Tuesday, January 17, 2017

Where Was I?

I stopped reading right after the paintings by Alice Neel and right before the poem by Fanny Howe. I found that amusing but the real reason I was going to sleep was because my stomach hurt. I'd eaten badly and my stomach was letting me know. I felt like I might vomit and I wanted to try and sleep before it got worse. It worked. Sort of. I was awake an hour later, feeling a bit better but bad enough to try sleeping in the recliner for awhile.
When I first get in bed it's the princess and the pea. I have to have everything just so or I can't sleep. Once I'm asleep it's all good. I woke up at one point with the remote to raise and lower the bed and a book wedged into my rib. Hadn't noticed.

I wrote that about a month ago. I usually have an idea for posts that more or less arrive at something resembling a whole idea. I have no idea where I was going with this. It's a description of an average night. I'm reading something. In this case The Paris Review. I don't know why I found it so amusing to stick the book mark between a painter and a poet but I did. My stomach bothers me a lot. But sometimes it's my knee. Or any random joint. I almost always go back and forth between the bed and the recliner. Why did I think this was an interesting start to a post?
I thought about deleting it.
My thinking is muddled. More muddled than usual.
I did delete a half a sentence that I think might have been about a dream. The sentence was about a little stuffed Kermit that Mandy gave the mommy. When the mommy was zonked on morphine she held that frog and seemed to be trying to understand what it was. I can clearly picture her hands wrapped gently around it, moving slightly.

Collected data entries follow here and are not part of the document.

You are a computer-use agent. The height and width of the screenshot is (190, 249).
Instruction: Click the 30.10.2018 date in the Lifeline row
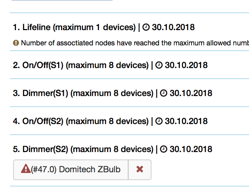tap(173, 27)
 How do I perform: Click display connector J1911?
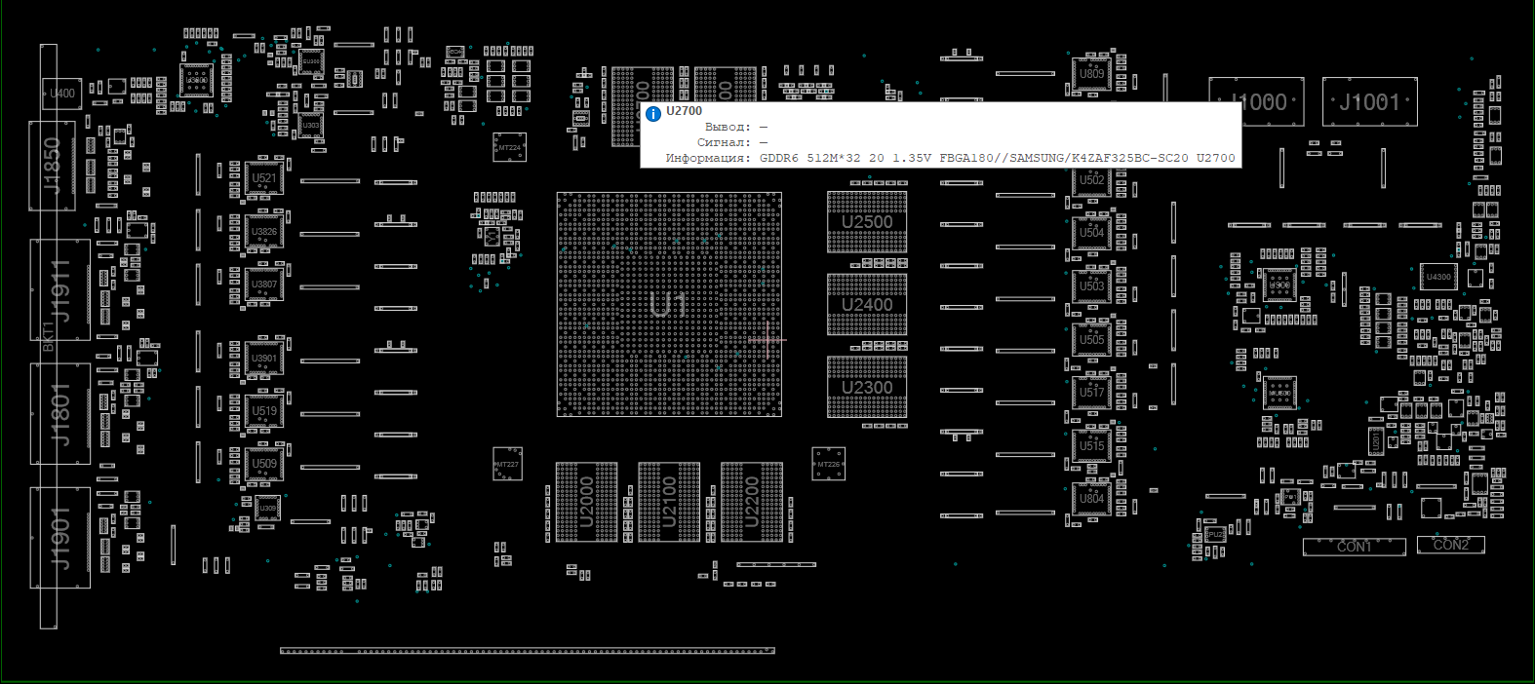click(60, 290)
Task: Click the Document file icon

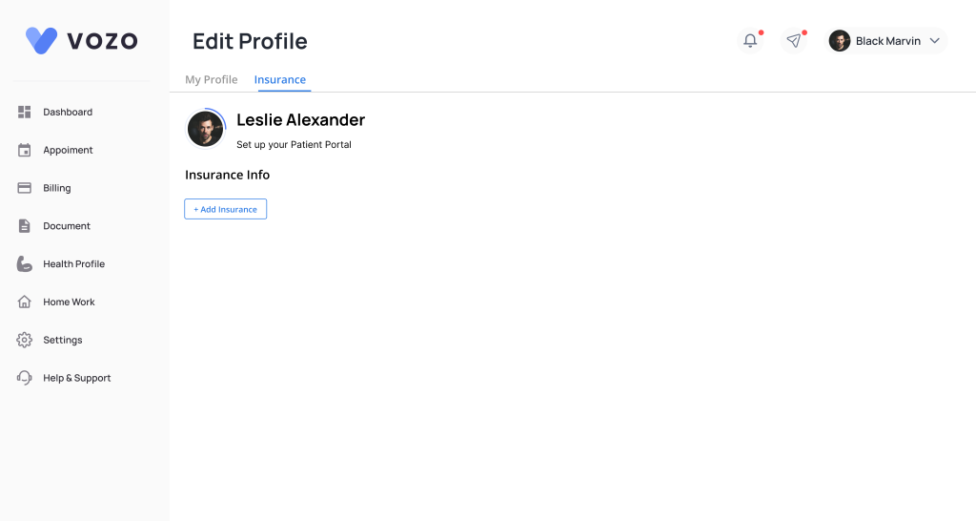Action: [25, 226]
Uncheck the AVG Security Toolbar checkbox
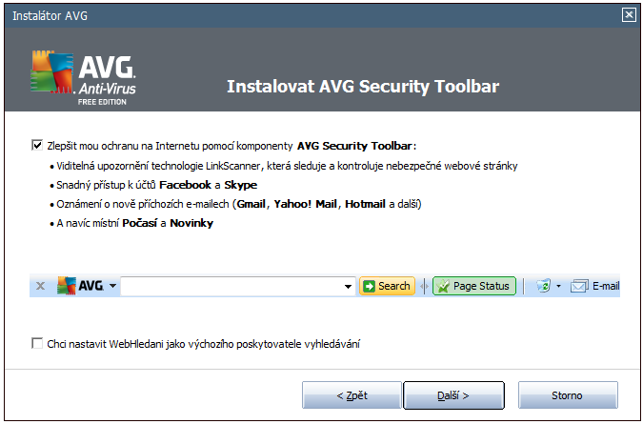 (37, 147)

I was looking to the normal rhythms of life to distract me. But life hasn't been normal. We've had piles of snow. There's ice on roads and sidewalks. I can't get to the pool or any appointments.
In some ways I like being house bound. Swimming will always be my preferred exercise but my yoga practice is getting deeper. I now have a house bound routine, which includes reading in the afternoon. It feels so luxurious to read in the afternoon. I did it school but I had assigned reading.
The other day I was reading and I hit a page I couldn't seem to take in. I started over and started over and was just about to bag it when I realized that the first sentence was: Everyone has a mother.
Oh.
Yeah.
Well.
Grief is odd. There are days when I feel like I'm trying to conjure it up. Like I feel I need to do more and I'm not ready to stop. Like letting go of grief is letting go of her again. Too soon. There's too much chatter. It's gritty. But when I feel sad, just sad, when the tears come I know it's real. And then I let it roll over me.
So maybe it was another story about the last days of the mommy and how it still hurts. Maybe that's where I was going. But it was also about me finding pleasure in an odd moment with reading. Because that's the way it is now. Small pleasures. Memories. Tears always in my eyes. The search for comfort.